*WORK REQUIRED*:
Starting at the line in the records below that contains "You are a GUI" and continuing through the last line of the records, arrange the lines as a numbered list. Skip blank lines and leave out the pictures.

(Word and element location data)
☆ ☆ ☆ ☆ ☆

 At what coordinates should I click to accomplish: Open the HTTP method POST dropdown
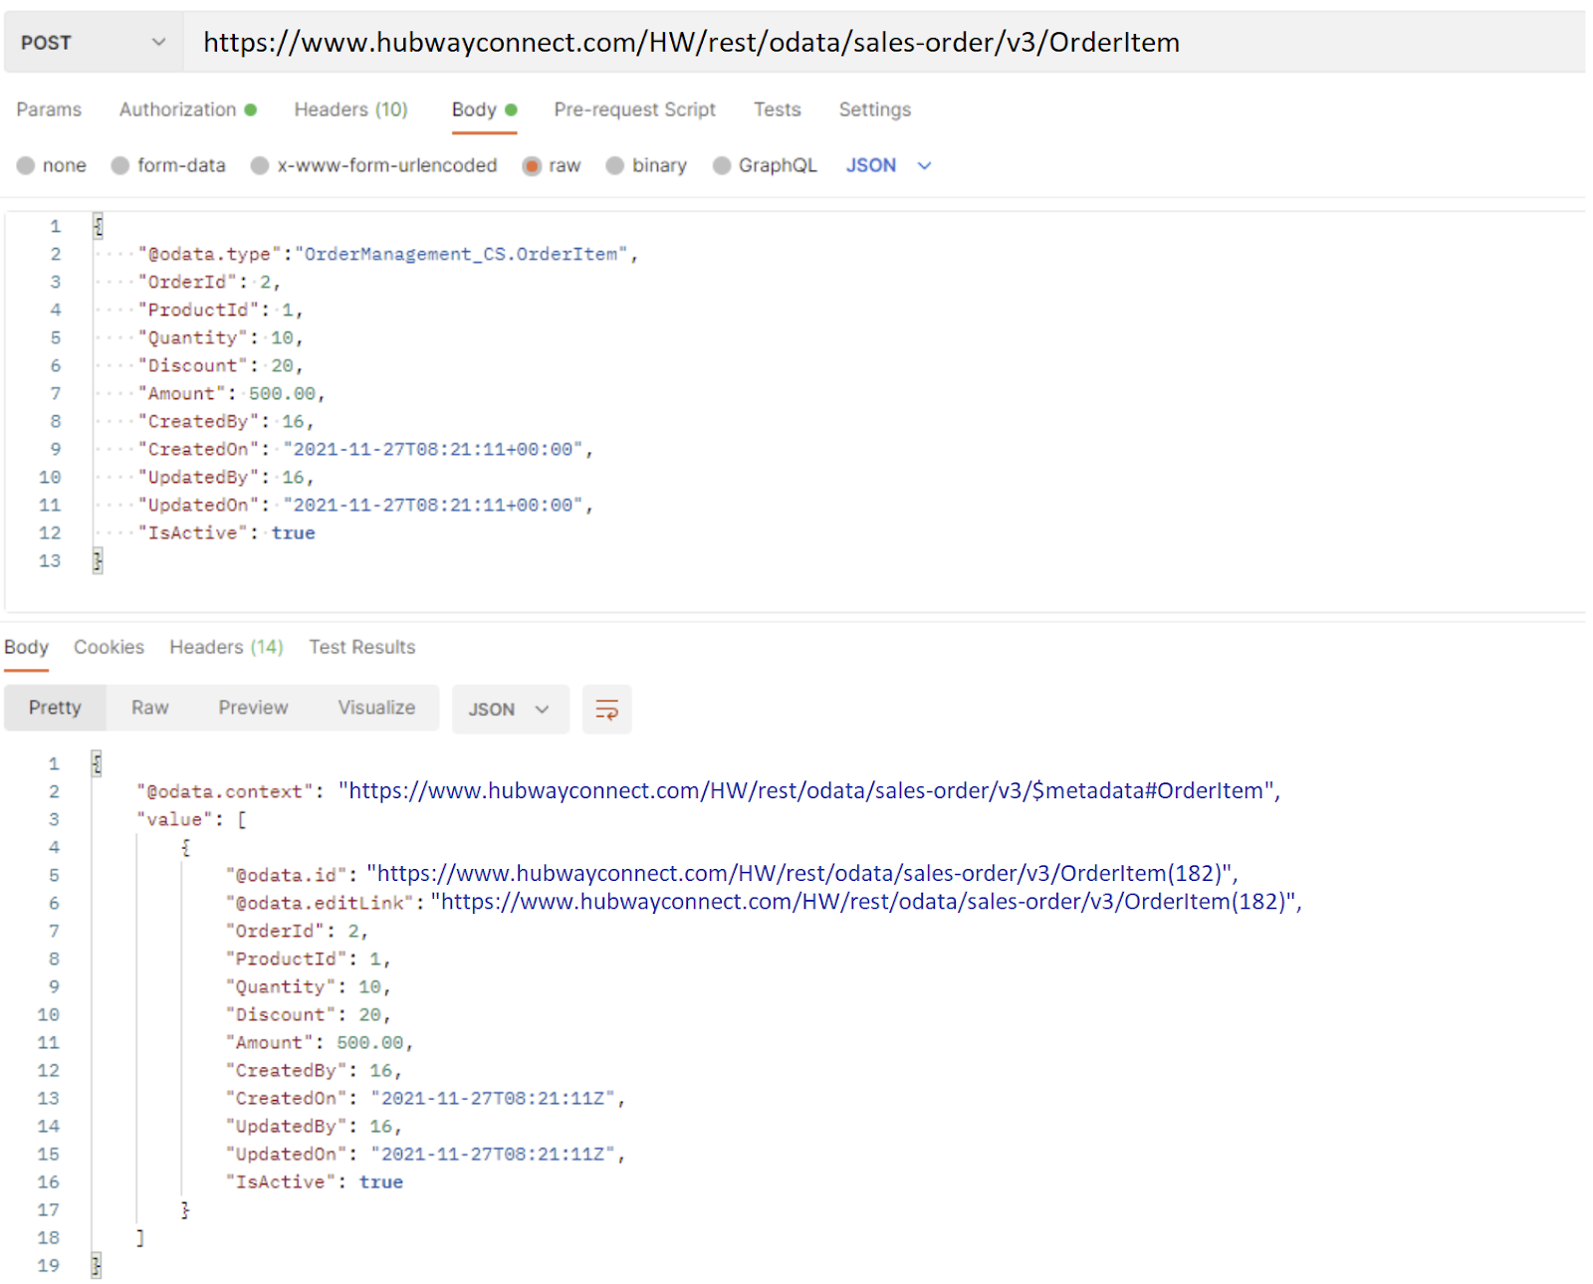point(93,43)
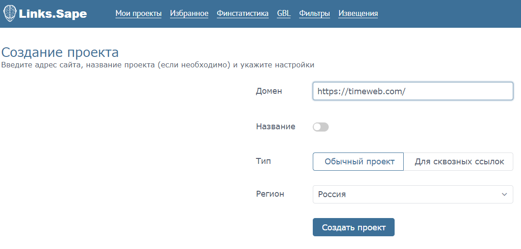Click the chevron arrow in Регион field
521x249 pixels.
(504, 194)
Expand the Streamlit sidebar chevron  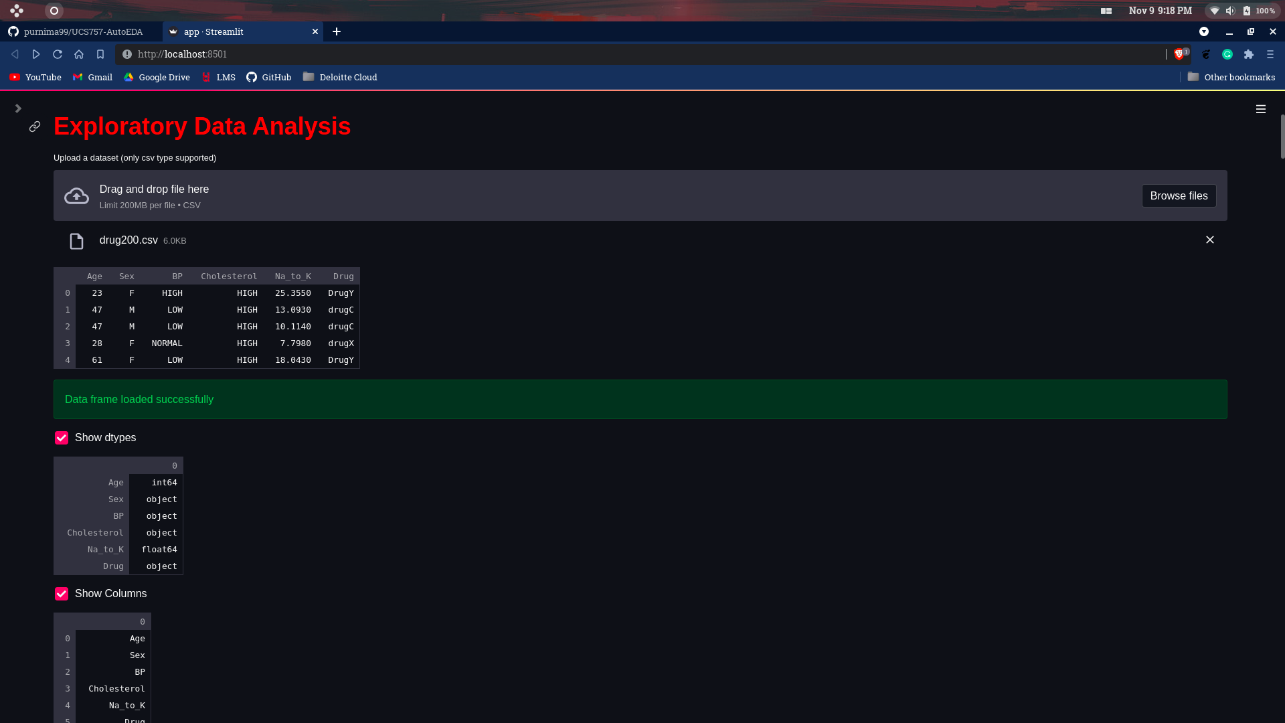click(18, 108)
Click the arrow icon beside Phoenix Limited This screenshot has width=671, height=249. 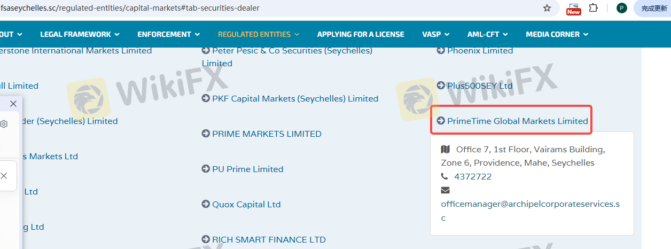pyautogui.click(x=441, y=50)
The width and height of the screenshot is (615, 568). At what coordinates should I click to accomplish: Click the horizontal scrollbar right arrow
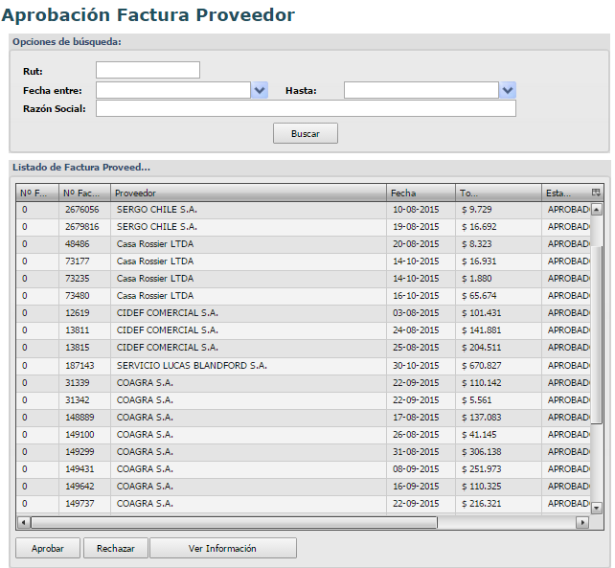point(581,523)
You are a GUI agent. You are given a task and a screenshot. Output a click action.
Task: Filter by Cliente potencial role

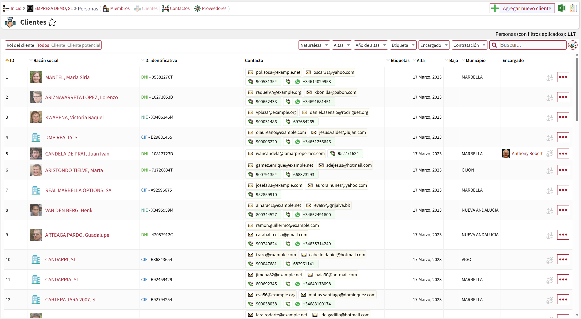pyautogui.click(x=84, y=45)
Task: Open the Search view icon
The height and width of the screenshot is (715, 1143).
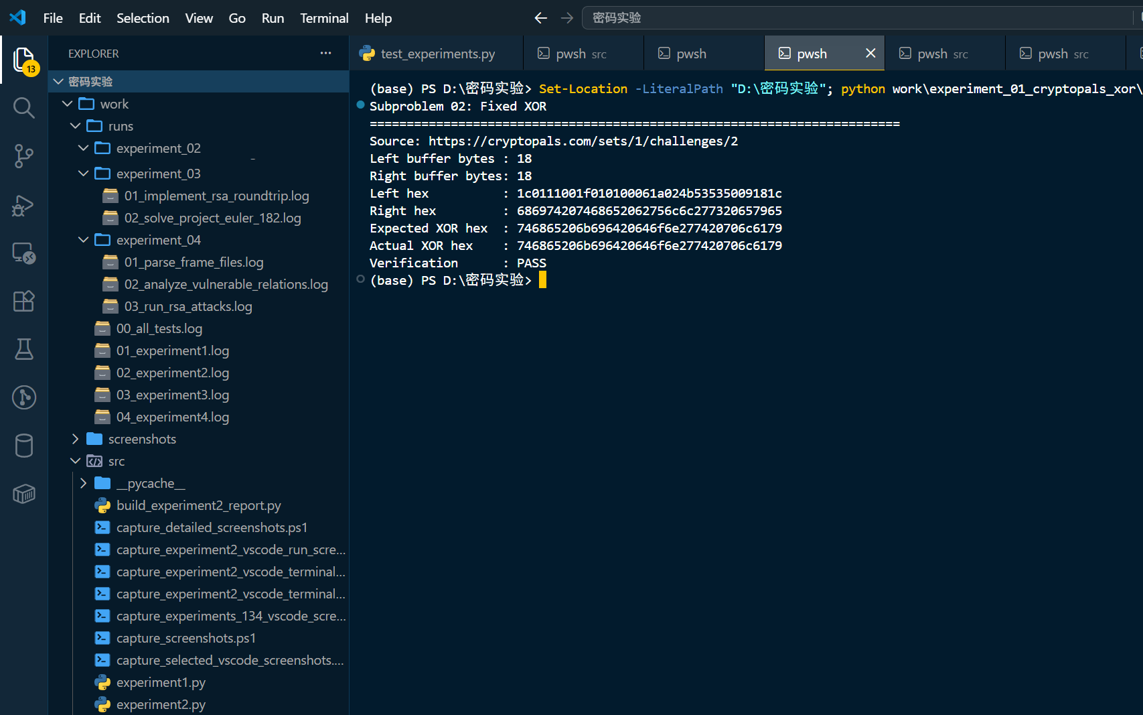Action: point(24,108)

☆ ☆ ☆ ☆ ☆

*RESPONSE TO THE EXERCISE*:
1. You are a GUI agent. You are given a task and a screenshot. Output a click action.
2. Task: Filter by Cliente potencial role
3. pyautogui.click(x=84, y=45)
4. Task: Open the Search view icon
5. The height and width of the screenshot is (715, 1143).
6. Action: point(24,108)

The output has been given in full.